Aston Martin is on the verge of a complete product overhaul, thanks to a huge cash injection from private equity fund InvestIndustrial.
The Italian fund purchased 37.5 per cent stake in the Gaydon manufacturer back in 2012 – which reportedly cost a cool quarter-billion dollars – and is now getting ready to pour in more cash to kick start a new product offensive for the brand.
The news couldn’t come at a better time for Aston Martin, which has been offering out-dated models – particularly next to cutting edge sports car rivals from Ferrari and Lamborghini – and trading heavily on its cars’ stunning styling and the cachet of the Aston Martin bonnet badge for the best part of the last decade.
Aston Martin’s future model plan is set to be outlined by its new chief executive, former Nissan executive vice president Andy Palmer, at the Geneva motor show in March.
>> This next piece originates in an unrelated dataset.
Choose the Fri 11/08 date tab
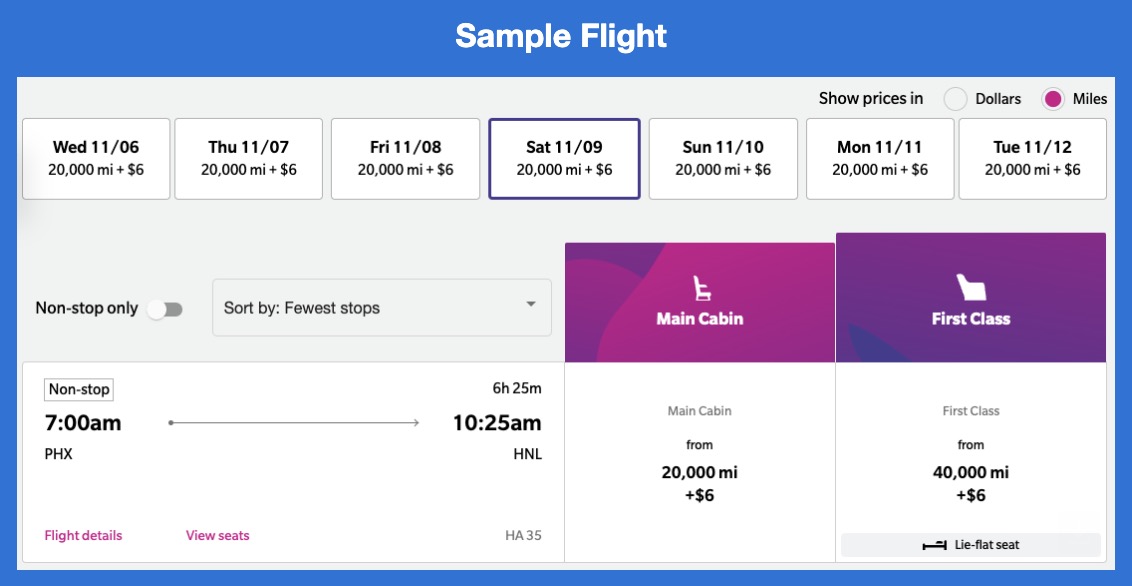 [405, 159]
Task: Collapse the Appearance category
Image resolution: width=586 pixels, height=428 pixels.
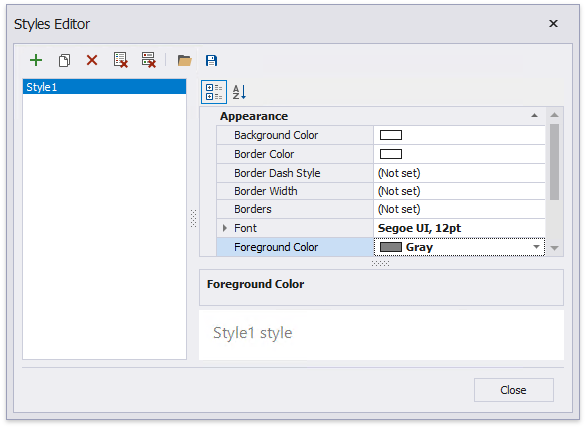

It is expected that there will be replacements for the marque’s current GT and sports car line up, including new DB9 and Vanquish models, which will likely feature new V8 engines under Aston’s new technological collaboration with Mercedes performance division AMG.
The purpose of the new model plan is to double annual sales from the 4,000 units sold in 2014, to over 8,000 units. Controversially however, it is predicted that Aston Martin will follow rivals Bentley and Maserati into the luxury SUV sector, which would increase its appeal in large markets such as Russia and China.